The work is one of 30 or so bottles Magritte painted between the early 1940s and the mid-1960s. Canvas was not easily available during the war years and so he decided to improvise.
The bottles showcase Magritte's breathtaking skill as a painter
Expert Sarah Whitfield explained in a 1992 essay: “Magritte began painting on bottles during the Occupation, possibly in the autumn of 1940 when he wrote to [British surrealist patron] Edward James telling him about his new idea.
“Some months later James, who had moved to America and was trying to find ways of helping Magritte, reminded him of that letter and suggested that a ready market for painted bottles was to be found in the States.
“’It’s New York taste exactly, and Hollywood’s too,’ he told him, and pointed out that New Yorkers, who were more sophisticated than Londoners, had long shown a taste for that sort of ‘fantasy’.”

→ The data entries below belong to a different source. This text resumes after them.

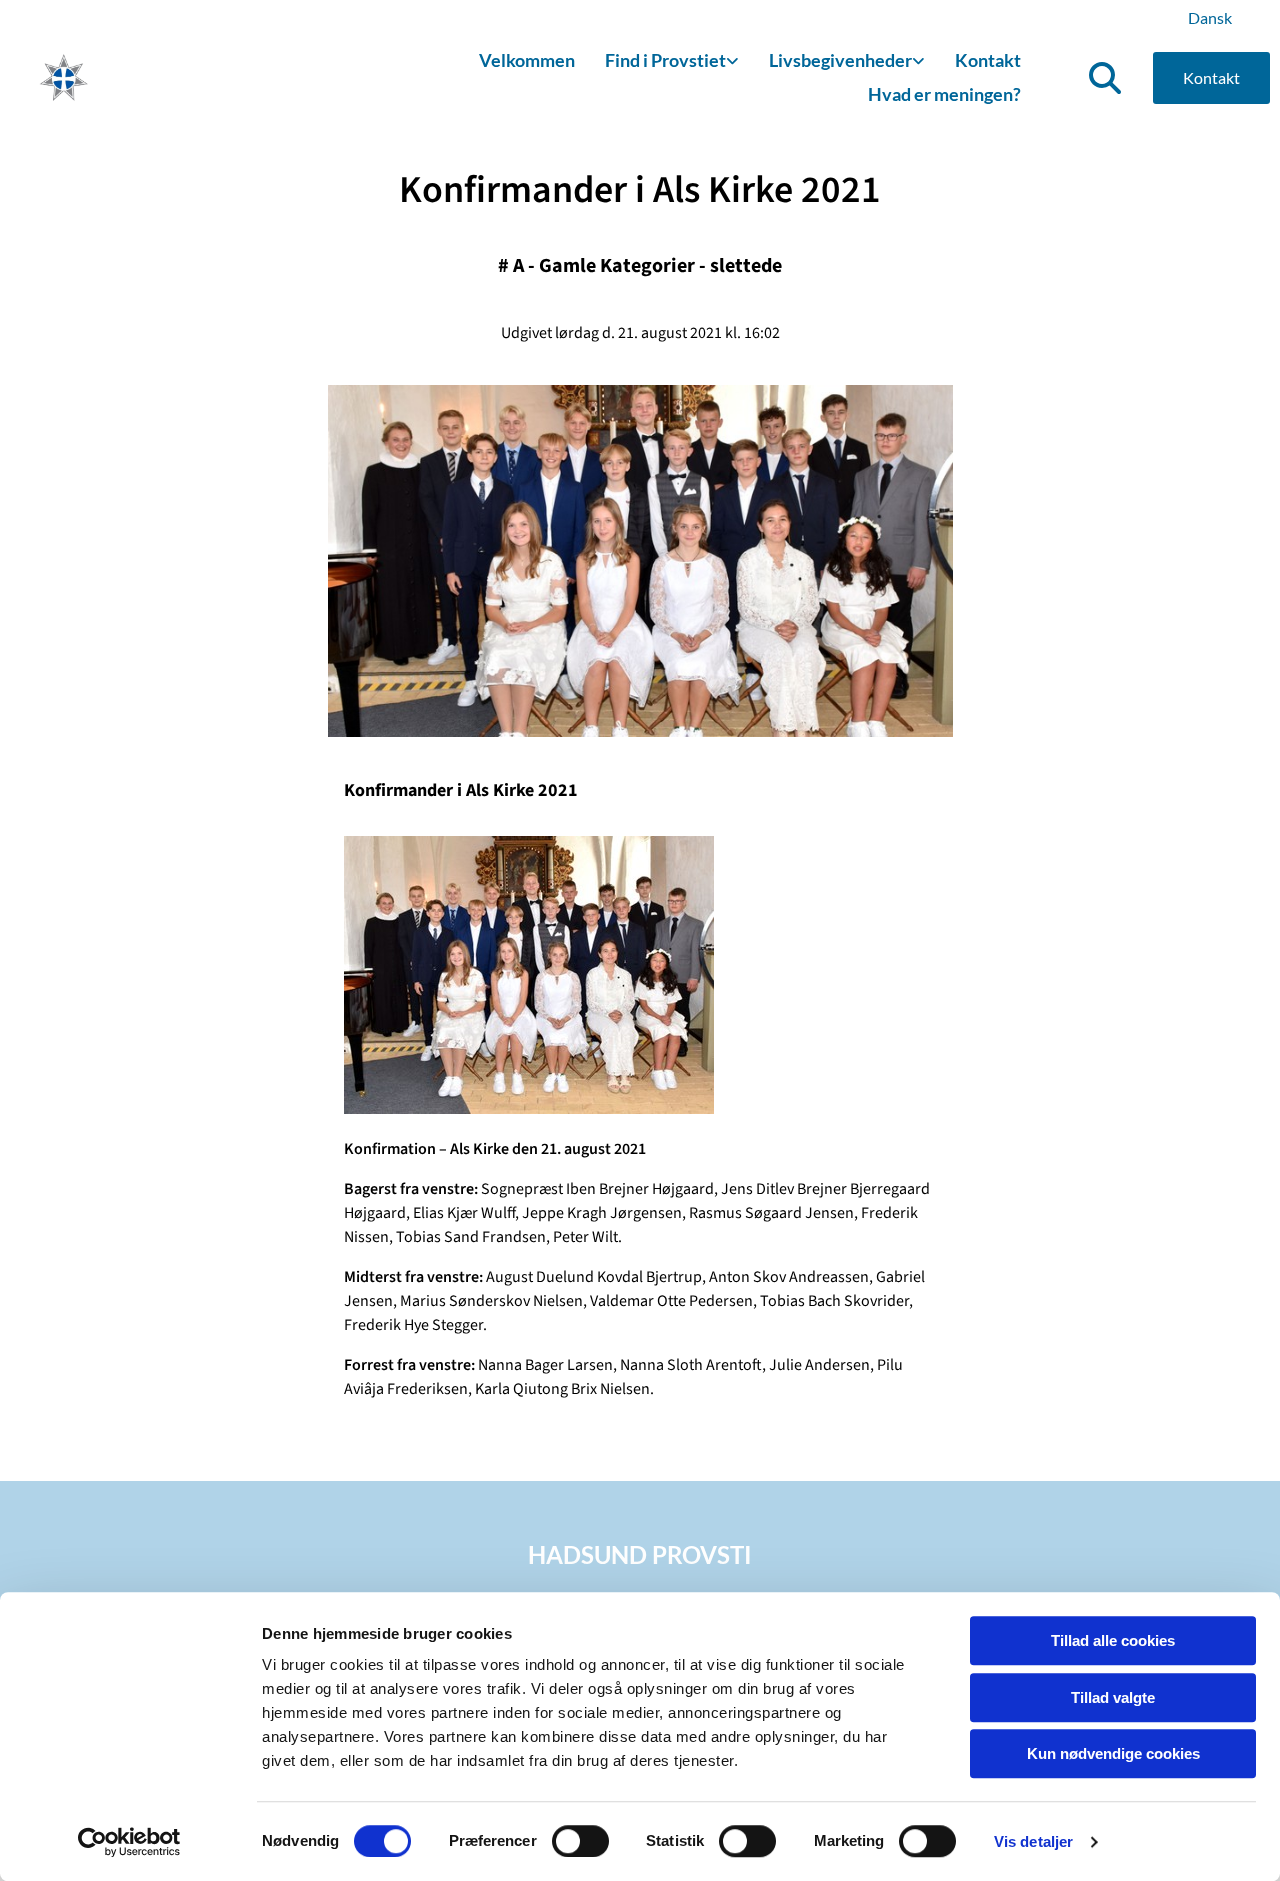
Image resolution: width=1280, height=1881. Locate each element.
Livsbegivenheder (840, 60)
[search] (1105, 78)
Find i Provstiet (665, 60)
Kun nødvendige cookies (1113, 1753)
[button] (1211, 78)
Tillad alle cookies (1113, 1640)
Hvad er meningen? (944, 94)
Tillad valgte (1113, 1697)
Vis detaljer (1033, 1841)
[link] (672, 61)
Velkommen (527, 60)
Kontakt (988, 60)
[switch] (580, 1841)
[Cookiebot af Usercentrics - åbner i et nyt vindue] (129, 1842)
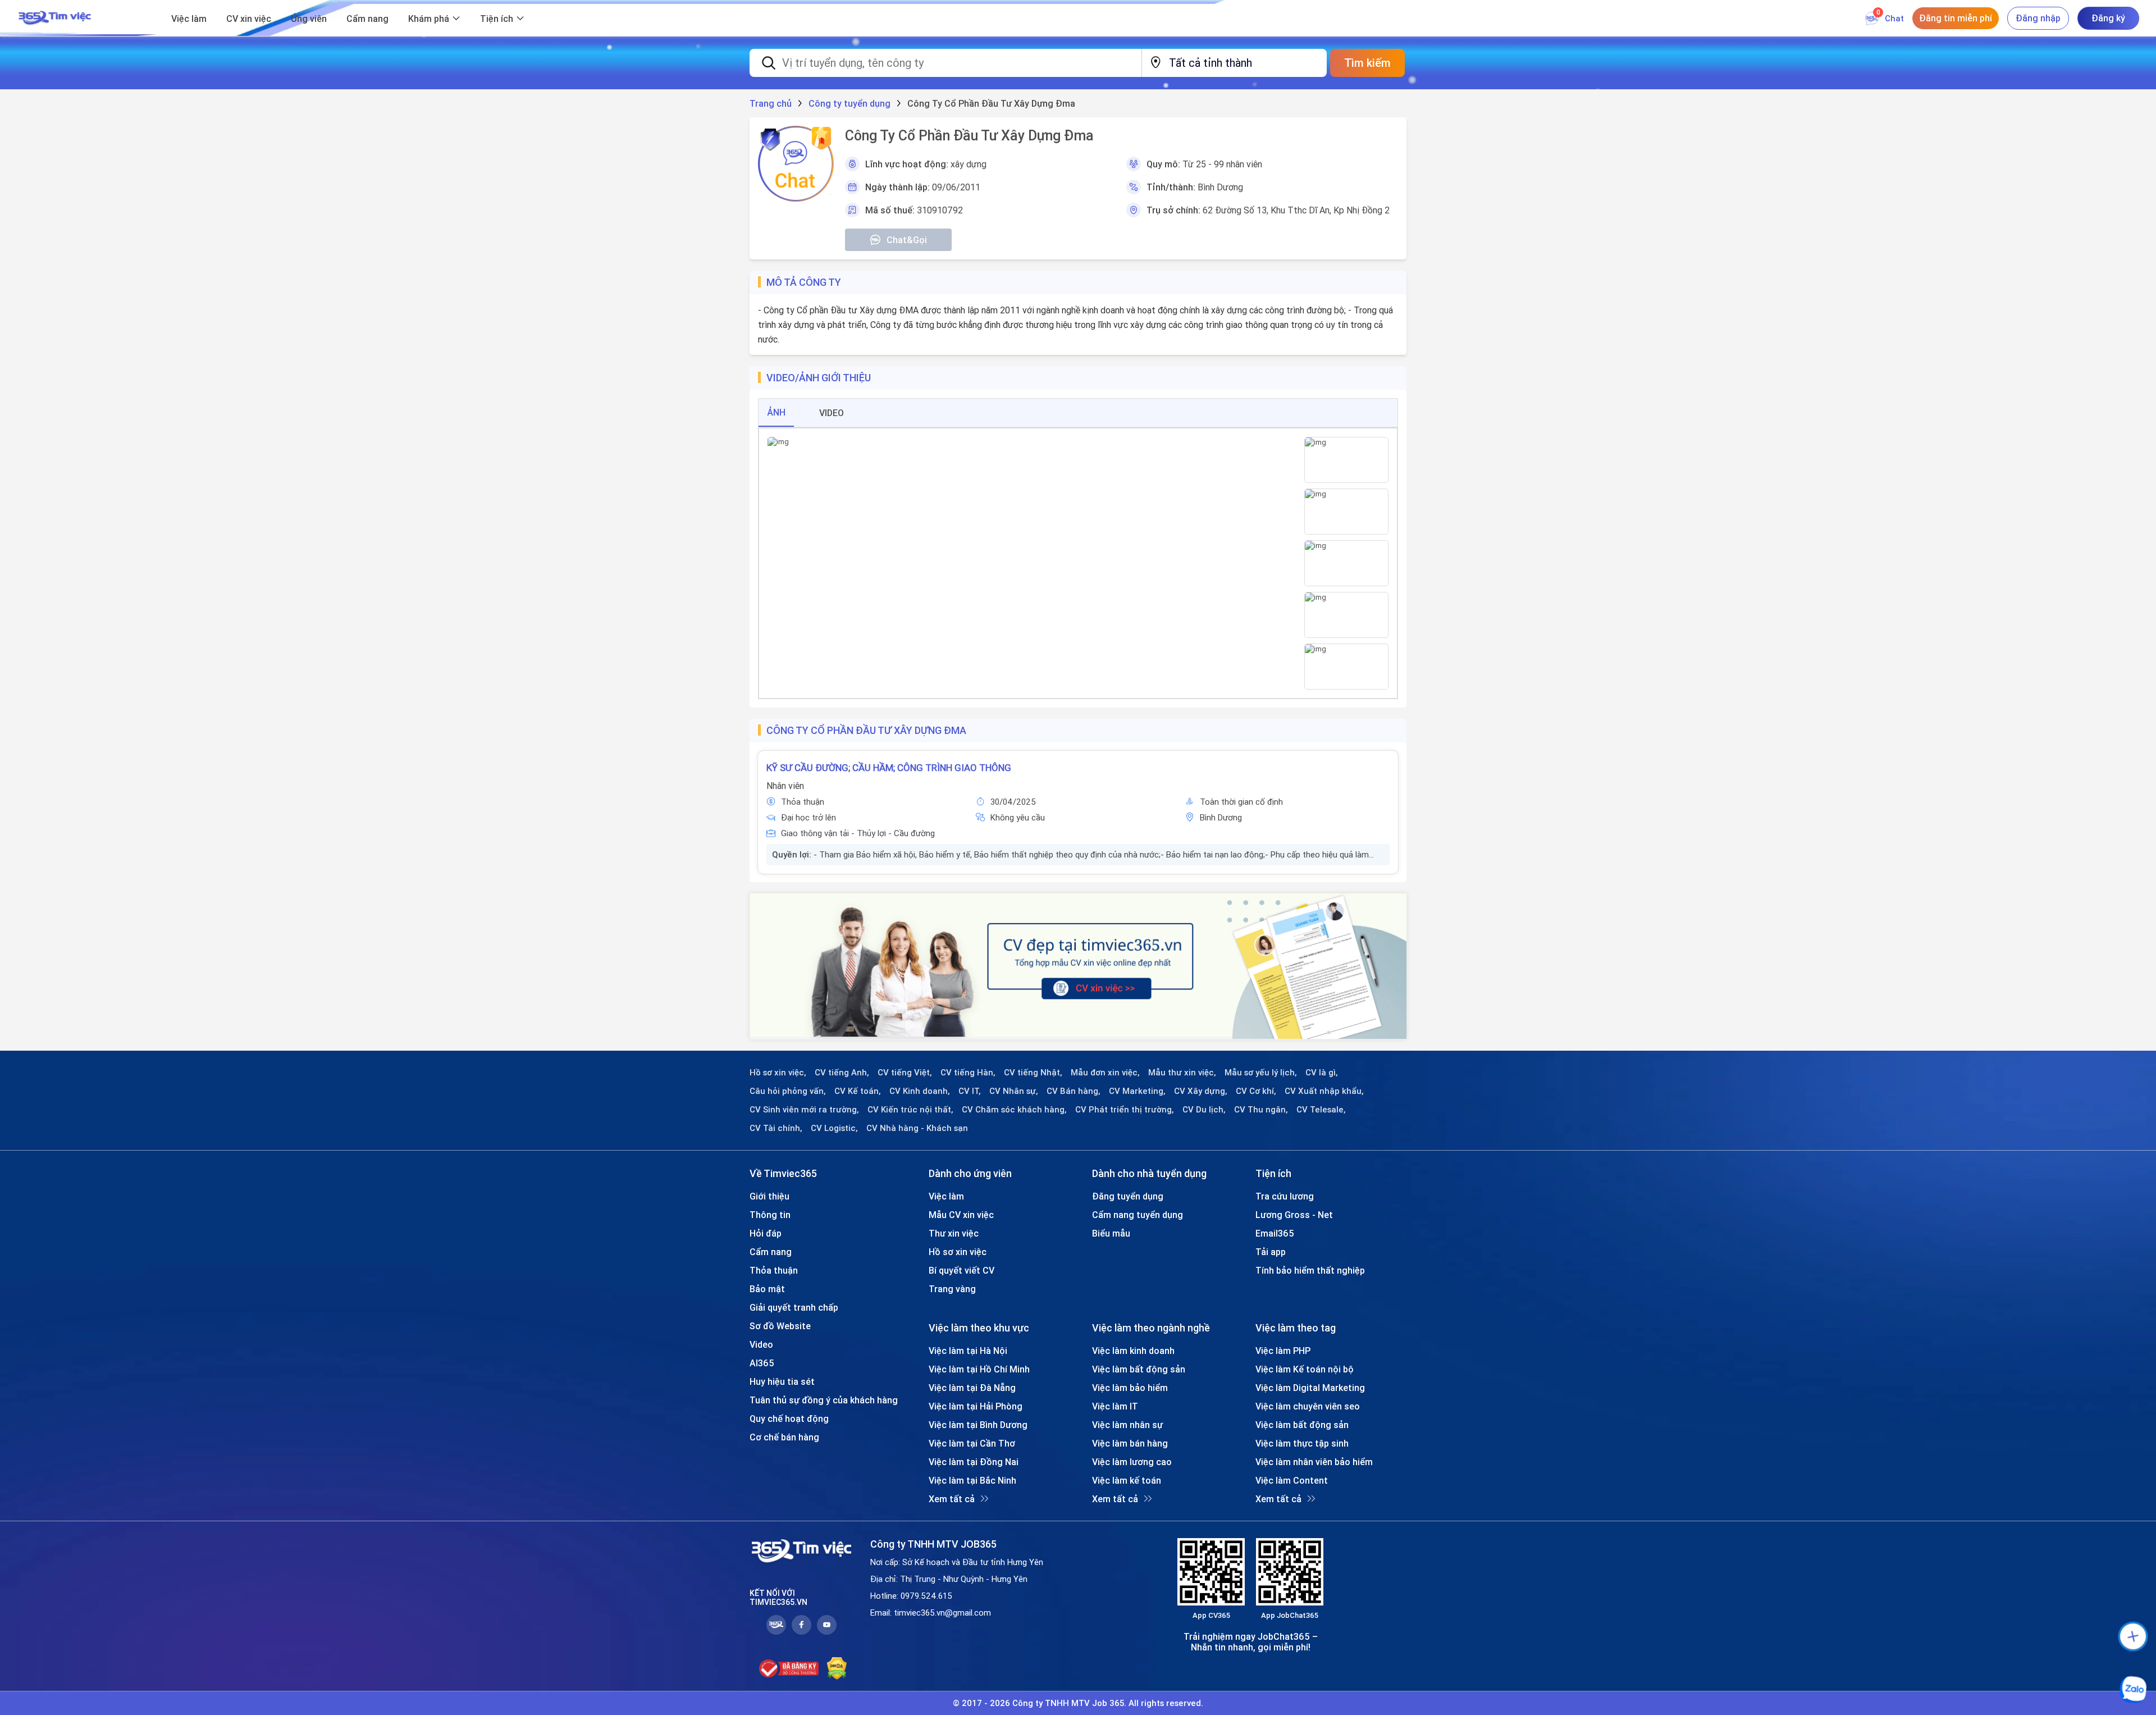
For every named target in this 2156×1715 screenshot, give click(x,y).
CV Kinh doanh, (919, 1091)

The present example was part of the personal collection of Magritte’s wife, Georgette, until she died in 1986.
It was then sold to the Château Giscours winery in Bordeaux.
Another of Magritte’s painted bottles (Femme-Bouteille) sold for $700,000 at Christie’s in 2016.
There has been growing interest in Magritte’s work among collectors, with a piece titled La Corde Sensible selling for a record £15.2m ($18.9m) in 2017.